With aim to identify women who have abnormally high bone turnover we measured the urinary excretion rate of pyridinolines ( Metra Biosystems immunoassays ) in middle-aged women. PYD and DPD were measured in the second morning urine of 304 middle aged women (40-65 years) without known osteoporosis. For normalization of urinary pyridinolines urine creatinine was measured.
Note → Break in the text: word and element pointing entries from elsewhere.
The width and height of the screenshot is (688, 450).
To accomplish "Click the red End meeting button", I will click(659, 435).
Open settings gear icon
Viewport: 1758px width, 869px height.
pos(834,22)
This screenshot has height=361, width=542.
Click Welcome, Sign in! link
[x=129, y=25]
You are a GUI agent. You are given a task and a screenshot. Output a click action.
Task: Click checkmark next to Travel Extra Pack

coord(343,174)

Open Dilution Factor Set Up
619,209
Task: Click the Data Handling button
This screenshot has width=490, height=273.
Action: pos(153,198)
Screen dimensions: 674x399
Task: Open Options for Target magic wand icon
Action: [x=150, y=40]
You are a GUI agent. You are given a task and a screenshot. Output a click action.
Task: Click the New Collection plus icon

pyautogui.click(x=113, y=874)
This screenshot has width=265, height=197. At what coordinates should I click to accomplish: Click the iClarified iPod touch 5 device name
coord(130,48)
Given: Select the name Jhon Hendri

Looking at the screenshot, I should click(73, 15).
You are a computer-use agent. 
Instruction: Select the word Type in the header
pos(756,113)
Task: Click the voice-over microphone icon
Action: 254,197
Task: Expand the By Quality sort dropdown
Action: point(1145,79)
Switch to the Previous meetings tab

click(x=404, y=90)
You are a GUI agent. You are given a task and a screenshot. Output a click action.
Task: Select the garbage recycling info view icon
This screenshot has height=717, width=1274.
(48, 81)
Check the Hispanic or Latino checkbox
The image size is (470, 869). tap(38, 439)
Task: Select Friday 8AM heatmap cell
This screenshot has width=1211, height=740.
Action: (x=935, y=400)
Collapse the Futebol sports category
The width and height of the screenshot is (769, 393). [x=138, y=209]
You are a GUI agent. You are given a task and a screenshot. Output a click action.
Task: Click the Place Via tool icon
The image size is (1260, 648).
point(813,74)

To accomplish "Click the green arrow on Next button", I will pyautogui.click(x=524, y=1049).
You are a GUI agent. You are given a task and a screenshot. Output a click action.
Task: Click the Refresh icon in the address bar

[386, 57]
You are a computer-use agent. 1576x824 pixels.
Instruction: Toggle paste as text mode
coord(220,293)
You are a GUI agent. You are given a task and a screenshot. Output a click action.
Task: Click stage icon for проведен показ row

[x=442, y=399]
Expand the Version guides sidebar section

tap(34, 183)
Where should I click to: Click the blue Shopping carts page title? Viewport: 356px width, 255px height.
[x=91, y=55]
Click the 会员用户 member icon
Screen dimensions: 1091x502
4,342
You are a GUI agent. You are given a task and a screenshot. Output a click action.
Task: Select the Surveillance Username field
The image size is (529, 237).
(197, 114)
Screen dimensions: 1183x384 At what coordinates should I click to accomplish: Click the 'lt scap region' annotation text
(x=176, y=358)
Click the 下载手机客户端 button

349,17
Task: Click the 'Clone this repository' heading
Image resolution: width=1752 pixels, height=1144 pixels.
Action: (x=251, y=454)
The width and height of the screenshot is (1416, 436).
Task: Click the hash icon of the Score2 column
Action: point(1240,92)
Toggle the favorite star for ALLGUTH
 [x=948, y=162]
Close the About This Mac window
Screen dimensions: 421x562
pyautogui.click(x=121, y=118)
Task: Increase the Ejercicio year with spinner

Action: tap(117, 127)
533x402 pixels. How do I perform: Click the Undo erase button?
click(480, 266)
The first subgroup included 112 premenopausal (pre-M) women, 34 with current use of oral contraceptives (OC). 82 women were in the perimenopausal age, 48 of them with a preventive use of hormone replacement therapy (HRT). The group of postmenopausal (post-M) women consisted of 120 women (47 after surgical menopause, 27 with a postmenopausal HRT ). Pre-M women were five years younger than peri-M and eight years younger than post-M. Results obtained from the pyridinoline-links assay must be corrected for variations in urine concentration by dividing the pyridinium crosslinks value (nmol/L) by the creatinine value (mmol/L). The excretion rate of PYD varied between 8.2 and 194 nmol/mmol creatinine, that of DPD between 0.7 and 39.2 nmol/mmol creatinine. Our results (table 1) have showed the lowest values for both parameters among pre-M women using OC (there was no difference between premenopuasal women using OC and those who did not) and the highest among post-M women without HRT. Differences between pre-M women with and without use of OC were not significant. A postmenopausal HRT was able to lower excretion of both PYD and DPD significantly. In contrast, a preventive use of HRT in the perimenopausal age had no effect on urinary excretion of pyridines. The results from our study confirmed the utility of PYD and DPD measurement for identifying individuals with increased bone turnover and for monitoring bone resorption changes in postmenopausal women receiving hormone replacement therapy.